Parallèlement, Djelimady Tounkara élabore avec D. Kouyaté et I. Tounkara un projet artistique baptisé Trio Manding du Mali, aux sonorités et à la formation très proches du Rail Band, avec lequel il enregistre un disque. Les conditions d’enregistrements sont bien meilleures qu’à la RTI, les studios OTODI de Lomé, Togo, étant dotés du seul 24 pistes disponible en Afrique de l’ouest francophone. La voix de la chanteuse Sadio Kouyaté (plage 1) et l’orgue (peut être celui du Ghanéen Ernest Honny) dialoguent dans une rencontre inhabituelle entre chant mandingue et piano jazz.

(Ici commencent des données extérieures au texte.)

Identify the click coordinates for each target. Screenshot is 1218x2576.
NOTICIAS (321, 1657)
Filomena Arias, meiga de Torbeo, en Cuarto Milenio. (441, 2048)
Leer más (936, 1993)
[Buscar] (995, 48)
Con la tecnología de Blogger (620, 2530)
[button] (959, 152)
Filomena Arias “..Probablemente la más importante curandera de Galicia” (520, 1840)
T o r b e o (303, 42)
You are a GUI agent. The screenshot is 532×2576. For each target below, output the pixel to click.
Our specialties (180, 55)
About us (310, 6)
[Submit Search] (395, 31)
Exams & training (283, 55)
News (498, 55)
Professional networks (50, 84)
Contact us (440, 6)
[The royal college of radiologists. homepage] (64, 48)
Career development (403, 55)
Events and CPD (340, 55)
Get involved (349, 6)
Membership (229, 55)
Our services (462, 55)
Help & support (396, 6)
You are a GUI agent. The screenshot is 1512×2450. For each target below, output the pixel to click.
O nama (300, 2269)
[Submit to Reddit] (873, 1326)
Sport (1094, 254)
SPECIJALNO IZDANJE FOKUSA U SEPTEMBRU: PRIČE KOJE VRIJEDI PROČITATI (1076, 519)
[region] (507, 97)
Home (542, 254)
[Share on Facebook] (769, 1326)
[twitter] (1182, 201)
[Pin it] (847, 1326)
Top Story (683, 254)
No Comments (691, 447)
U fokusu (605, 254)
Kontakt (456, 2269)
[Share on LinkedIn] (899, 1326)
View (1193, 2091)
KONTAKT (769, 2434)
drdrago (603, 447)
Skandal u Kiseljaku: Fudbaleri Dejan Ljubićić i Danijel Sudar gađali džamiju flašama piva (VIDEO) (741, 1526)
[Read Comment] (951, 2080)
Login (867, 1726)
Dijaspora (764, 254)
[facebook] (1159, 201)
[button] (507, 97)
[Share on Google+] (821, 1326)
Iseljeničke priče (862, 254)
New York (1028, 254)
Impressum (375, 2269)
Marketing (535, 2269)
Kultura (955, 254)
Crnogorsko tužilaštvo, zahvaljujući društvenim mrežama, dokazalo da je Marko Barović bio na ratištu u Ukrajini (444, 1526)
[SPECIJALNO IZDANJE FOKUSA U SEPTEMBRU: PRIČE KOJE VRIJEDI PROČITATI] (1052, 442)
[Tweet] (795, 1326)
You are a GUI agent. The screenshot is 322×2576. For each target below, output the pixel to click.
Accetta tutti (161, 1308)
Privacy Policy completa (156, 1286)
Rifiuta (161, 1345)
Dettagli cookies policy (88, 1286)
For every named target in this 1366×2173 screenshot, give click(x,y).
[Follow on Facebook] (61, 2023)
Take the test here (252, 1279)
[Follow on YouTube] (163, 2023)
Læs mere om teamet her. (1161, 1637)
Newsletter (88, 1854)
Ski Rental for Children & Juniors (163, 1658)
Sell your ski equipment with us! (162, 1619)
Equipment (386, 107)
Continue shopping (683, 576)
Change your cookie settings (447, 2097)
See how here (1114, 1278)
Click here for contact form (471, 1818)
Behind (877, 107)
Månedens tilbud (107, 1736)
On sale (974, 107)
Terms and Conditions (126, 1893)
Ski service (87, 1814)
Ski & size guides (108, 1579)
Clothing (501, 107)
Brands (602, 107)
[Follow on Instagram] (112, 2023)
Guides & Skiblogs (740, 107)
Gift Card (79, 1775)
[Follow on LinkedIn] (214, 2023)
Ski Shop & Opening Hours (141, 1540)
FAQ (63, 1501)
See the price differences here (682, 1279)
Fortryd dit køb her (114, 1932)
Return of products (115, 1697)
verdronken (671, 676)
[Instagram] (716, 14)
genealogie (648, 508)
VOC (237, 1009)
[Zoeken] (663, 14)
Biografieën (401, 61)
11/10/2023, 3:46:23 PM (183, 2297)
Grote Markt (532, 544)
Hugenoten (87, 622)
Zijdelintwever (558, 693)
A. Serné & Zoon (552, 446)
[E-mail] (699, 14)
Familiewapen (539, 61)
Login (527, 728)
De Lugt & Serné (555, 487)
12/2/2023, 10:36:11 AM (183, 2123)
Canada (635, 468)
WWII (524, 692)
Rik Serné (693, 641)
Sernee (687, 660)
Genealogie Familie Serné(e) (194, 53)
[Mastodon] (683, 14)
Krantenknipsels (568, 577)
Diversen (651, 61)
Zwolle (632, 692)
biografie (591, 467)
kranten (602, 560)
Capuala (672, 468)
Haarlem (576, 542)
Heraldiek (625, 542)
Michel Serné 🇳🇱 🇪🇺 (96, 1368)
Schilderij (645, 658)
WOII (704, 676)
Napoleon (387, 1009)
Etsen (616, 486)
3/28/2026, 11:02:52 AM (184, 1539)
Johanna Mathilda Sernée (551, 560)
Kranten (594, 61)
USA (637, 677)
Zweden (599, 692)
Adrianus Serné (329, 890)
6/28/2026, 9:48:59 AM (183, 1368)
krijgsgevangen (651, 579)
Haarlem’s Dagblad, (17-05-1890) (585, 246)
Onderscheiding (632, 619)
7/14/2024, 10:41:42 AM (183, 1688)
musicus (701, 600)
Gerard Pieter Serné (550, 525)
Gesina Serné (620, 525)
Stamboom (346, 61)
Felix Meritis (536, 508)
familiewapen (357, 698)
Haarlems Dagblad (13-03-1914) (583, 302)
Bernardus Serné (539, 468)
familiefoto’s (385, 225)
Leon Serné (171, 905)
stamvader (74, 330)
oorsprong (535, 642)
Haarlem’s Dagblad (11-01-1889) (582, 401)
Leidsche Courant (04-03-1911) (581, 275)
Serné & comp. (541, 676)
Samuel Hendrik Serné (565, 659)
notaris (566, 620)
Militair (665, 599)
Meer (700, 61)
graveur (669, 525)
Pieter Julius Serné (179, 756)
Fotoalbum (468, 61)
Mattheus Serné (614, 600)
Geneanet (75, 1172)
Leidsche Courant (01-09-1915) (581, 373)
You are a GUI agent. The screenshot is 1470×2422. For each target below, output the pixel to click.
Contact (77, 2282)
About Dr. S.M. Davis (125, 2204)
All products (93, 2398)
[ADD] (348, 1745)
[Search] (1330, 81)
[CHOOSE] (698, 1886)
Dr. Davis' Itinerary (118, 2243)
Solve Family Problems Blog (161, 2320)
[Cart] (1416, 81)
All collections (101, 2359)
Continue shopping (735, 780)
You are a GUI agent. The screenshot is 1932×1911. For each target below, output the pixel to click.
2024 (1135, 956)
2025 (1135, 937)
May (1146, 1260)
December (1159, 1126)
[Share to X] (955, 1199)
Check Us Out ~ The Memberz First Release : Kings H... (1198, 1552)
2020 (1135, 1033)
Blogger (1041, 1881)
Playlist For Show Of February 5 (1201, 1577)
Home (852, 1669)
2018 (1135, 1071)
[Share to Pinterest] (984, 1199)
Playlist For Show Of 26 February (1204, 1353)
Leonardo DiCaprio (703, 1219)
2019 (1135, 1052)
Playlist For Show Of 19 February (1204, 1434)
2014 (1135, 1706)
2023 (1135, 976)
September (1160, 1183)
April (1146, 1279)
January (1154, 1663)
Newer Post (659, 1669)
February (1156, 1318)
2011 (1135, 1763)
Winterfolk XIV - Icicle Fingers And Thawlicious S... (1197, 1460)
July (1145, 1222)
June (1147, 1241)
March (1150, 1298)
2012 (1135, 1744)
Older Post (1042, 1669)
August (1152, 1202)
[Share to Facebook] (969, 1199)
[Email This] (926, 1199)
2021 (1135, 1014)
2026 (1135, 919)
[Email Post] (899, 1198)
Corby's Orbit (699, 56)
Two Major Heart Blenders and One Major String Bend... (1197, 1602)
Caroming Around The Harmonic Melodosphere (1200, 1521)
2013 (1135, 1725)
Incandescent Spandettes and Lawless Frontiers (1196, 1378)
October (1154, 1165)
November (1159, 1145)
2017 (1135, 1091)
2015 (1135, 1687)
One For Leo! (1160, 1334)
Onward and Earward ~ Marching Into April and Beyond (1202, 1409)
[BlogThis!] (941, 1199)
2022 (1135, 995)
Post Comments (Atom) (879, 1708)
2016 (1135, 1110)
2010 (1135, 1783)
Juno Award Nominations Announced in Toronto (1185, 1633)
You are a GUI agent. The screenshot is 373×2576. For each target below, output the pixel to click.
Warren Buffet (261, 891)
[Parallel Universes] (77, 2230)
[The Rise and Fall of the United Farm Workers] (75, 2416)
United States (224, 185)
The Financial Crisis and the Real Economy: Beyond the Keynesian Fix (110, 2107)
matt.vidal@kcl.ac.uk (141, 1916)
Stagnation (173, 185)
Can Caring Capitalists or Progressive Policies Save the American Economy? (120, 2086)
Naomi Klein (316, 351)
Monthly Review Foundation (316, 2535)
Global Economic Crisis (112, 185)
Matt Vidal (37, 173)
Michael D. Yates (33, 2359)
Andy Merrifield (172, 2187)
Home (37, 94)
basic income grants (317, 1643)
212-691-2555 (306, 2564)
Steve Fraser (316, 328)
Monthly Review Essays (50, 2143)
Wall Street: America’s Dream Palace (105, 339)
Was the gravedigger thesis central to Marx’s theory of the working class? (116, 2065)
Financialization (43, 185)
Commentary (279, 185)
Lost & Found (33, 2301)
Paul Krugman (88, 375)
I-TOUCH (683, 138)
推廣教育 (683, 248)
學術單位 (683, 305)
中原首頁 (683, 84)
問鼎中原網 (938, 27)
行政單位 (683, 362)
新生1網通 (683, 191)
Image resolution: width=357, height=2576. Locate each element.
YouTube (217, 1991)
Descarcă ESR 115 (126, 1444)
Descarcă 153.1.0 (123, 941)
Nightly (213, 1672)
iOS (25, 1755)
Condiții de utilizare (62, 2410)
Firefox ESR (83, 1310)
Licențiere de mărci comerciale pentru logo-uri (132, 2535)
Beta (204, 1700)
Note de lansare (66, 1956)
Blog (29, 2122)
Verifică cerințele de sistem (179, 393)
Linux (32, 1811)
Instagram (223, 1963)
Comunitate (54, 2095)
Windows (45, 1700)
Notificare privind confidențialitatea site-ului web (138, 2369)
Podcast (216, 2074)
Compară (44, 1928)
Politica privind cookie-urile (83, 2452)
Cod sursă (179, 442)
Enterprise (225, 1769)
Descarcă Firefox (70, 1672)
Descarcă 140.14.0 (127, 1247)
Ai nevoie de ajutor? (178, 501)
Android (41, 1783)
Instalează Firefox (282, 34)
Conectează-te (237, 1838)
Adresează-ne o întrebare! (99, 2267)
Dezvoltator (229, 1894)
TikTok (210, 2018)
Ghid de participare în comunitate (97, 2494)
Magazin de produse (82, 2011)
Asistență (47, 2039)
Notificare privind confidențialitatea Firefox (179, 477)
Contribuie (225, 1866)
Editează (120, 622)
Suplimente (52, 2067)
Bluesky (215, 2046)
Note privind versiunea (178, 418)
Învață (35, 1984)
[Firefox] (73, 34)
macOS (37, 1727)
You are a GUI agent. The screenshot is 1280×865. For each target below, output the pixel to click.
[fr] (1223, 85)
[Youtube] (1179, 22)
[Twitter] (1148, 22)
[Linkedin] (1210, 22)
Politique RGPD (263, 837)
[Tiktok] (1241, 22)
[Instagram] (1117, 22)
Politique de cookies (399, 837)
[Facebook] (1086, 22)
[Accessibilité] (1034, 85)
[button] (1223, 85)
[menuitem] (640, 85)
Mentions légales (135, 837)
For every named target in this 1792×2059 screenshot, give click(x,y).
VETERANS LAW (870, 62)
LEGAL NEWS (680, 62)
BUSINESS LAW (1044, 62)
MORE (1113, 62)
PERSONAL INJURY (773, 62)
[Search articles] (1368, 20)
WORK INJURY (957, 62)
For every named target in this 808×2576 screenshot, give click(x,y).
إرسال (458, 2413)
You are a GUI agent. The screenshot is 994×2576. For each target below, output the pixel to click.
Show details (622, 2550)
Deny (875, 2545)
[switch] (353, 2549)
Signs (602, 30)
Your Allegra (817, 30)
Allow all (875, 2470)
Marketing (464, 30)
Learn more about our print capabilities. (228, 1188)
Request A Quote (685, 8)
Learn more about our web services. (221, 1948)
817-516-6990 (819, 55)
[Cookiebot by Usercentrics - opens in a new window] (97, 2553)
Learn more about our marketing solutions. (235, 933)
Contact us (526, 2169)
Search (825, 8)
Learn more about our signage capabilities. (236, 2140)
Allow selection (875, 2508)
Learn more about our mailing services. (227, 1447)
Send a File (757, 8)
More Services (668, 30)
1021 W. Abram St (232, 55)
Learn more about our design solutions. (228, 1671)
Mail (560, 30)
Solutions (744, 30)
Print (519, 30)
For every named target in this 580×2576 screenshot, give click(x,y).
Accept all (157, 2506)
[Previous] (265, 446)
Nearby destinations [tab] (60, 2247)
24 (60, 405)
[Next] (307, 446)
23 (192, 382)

C’est de la même session, mais signées Djelimady Tounkara et le Rail Band du Mali cette fois ci, que proviennent les plages 3, 4 et 6. Là aussi, une formation incertaine pour ce qui concerne les cuivres, l’orgue et la batterie. Et un résultat artistique et technique étonnant. Avec toujours cet orgue et ce sax aux accents jazz parfaitement mêlés au jeu malien des voix et de la guitare.

Fin d’une époque, celle du Rail Band des années 1970, ces enregistrements rares dévoilent le talent de celui qui donnera longtemps un second souffle au Rail Band et connaît depuis quelques années une brillante carrière solo. Djelimady Tounkara, tant par son jeu de guitariste soliste, que par son projet du Trio Manding, s’affirme alors comme artiste accompli, et permet au Rail Band d’enregistrer des chansons originales, très à part dans l’ensemble de la production de cet orchestre créé en 1970 et toujours en activité.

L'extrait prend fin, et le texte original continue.